In this paper, we describe our methods for WGS, the bioinformatics workflow, and provide a cost estimate of WGS surveillance, with the goal of providing guidance to hospitals who wish to implement WGS surveillance.
5. Theory and Implementation
Study Setting
MiGEL is a non-Clinical Laboratory Improvement Amendments (CLIA) certified research laboratory located on the University of Pittsburgh main campus, in Pittsburgh PA, USA. EDS-HAT was developed and is currently implemented in real time at MiGEL in coordination with the University of Pittsburgh, UPMC, the UPMC Clinical Laboratory Building (CLB), the UPMC IP&C team, and Carnegie Melon University (CMU). UPMC Presbyterian is an adult tertiary acute care hospital with 758 total beds, 134 critical care beds, and over 400 annual solid organ transplants. The main campus is UPMC Presbyterian Hospital, also located in the Oakland neighborhood of Pittsburgh, PA, adjacent to the University of Pittsburgh main campus and CMU. The University of Pittsburgh Institutional Review Board provided ethics approval for EDS-HAT (Protocol: STUDY21040126).

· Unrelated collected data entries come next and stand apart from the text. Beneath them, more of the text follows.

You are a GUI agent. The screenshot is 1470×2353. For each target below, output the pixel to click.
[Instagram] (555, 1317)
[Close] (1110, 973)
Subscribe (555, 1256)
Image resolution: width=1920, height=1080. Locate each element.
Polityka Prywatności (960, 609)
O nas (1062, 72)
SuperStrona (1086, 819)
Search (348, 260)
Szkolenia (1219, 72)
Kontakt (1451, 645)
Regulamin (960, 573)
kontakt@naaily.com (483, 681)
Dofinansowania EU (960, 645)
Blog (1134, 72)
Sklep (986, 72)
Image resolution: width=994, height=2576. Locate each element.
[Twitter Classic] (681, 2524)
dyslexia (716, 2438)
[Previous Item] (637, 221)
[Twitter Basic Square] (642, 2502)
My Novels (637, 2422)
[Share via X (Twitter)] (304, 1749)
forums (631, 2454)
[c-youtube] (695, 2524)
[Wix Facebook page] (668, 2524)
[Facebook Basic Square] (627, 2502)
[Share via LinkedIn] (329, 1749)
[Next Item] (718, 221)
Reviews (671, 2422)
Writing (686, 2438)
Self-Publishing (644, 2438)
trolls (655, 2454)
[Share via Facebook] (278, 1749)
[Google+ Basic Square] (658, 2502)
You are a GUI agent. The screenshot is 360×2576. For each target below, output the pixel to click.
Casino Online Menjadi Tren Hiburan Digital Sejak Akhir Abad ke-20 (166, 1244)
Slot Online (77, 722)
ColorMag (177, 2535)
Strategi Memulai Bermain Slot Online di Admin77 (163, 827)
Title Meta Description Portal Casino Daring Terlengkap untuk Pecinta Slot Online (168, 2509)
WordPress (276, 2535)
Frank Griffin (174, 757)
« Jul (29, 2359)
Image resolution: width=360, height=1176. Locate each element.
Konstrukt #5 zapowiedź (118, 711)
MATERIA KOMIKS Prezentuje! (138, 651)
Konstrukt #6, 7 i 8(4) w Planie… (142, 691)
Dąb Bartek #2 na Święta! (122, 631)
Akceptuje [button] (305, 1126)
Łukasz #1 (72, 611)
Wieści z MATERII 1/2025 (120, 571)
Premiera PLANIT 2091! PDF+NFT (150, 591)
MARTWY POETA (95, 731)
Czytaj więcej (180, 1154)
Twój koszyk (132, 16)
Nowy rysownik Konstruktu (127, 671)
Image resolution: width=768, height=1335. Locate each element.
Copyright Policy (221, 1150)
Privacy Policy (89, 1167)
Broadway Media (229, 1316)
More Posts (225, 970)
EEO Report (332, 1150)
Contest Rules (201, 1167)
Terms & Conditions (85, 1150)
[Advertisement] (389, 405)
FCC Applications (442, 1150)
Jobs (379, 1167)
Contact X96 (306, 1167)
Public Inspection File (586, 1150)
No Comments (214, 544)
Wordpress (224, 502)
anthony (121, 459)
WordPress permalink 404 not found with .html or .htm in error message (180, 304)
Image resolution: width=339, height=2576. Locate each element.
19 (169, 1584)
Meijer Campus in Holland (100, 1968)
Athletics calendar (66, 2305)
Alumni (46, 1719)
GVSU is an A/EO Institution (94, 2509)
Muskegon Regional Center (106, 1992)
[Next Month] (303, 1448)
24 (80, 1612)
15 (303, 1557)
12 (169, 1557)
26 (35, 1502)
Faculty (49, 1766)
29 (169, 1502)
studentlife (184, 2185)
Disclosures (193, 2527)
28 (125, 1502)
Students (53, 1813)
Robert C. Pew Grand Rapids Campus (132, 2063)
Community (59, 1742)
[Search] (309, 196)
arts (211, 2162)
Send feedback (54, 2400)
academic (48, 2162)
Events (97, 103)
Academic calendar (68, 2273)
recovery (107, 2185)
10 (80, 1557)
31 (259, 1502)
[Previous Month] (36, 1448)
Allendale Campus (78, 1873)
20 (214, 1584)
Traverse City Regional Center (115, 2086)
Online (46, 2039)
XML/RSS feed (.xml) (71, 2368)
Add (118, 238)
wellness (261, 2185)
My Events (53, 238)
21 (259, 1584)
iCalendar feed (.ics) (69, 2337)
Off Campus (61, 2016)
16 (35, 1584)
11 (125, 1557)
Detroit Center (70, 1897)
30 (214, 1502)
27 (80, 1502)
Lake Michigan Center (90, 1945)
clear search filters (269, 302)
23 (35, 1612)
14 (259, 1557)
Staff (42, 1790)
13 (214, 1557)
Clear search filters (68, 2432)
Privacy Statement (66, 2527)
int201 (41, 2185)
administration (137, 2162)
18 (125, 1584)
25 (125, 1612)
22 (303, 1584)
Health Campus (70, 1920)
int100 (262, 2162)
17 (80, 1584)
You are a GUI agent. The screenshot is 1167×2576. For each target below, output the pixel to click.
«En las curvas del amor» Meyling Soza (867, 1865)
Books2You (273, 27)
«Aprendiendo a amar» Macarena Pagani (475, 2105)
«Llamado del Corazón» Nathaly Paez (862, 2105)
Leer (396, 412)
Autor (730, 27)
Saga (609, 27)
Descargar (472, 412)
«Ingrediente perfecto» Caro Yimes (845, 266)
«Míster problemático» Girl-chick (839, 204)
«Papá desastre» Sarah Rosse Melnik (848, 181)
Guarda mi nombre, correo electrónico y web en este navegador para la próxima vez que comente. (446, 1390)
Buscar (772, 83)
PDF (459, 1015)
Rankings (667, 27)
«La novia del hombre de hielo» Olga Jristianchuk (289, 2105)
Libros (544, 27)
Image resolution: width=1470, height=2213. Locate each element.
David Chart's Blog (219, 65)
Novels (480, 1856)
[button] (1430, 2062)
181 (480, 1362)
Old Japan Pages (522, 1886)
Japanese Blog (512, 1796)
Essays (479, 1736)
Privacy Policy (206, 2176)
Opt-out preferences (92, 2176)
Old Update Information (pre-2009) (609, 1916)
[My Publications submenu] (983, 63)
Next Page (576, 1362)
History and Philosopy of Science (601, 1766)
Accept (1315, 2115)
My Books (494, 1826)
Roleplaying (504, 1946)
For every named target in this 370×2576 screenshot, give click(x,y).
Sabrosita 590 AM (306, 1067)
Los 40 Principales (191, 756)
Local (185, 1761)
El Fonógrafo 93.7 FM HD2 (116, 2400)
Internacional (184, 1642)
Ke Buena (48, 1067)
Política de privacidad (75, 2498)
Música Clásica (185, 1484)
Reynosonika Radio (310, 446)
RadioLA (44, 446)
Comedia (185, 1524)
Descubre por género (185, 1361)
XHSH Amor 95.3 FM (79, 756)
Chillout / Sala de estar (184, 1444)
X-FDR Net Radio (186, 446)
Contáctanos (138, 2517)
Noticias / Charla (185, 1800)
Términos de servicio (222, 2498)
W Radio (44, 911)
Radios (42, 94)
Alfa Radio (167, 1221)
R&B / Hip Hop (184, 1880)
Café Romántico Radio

Clinical Specimen Collection
Isolate Inclusion Criteria
A list of select, high-concern bacterial pathogens was generated twice per week using Theradoc (5.4.0.HF1.102, Pittsburgh, PA; Fig 1A). Pathogens of interest include: extended-spectrum B-lactamase-producing (ESBL) Escherichia coli, ESBL Enterobacter species, Acinetobacter species, Pseudomonas species, Klebsiella species, Stenotrophomonas species, Serratia species, Burkholderia species, Providencia species, Proteus species, Citrobacter species, vancomycin-resistant Enterococcus (VRE), methicillin-resistant Staphylococcus aureus (MRSA), and Clostridioides difficile. EDS-HAT isolate inclusion criteria included patients who have been in the hospital for three or more days and/or had a previous hospital exposure during the 30-days prior to culture (7). For this study, we described the samples and methods utilized during a one-year period of time of performing real-time EDS-HAT (March 2022-March 2023).
Isolate Collection
Bacterial samples were collected by MiGEL twice per week at the UPMC CLB from pure cultures isolated from clinical specimens that were prompted by clinician suspicion of infection (Fig 1.B1). To ensure availability of the isolates for sequencing, CLB technologists subcultured all gram-negative isolates from aerobic bacterial cultures onto nutrient agar slants. We identified the gram-negative isolate slants of interest from the CLB, and then isolates of interest were subcultured to Trypticase Soy Agar with 5% sheep blood (BAP) plates (BD, Franklin Lakes, NJ), transported to MiGEL, and incubated at 37°C overnight in the presence of 5% CO2. The gram-positive isolates from the CLB were transferred from one BAP to another and then transported and incubated at MiGEL following the same procedure. The next day, sample information was imported into the MiGEL database, and a de-identified specimen ID was generated for each sample.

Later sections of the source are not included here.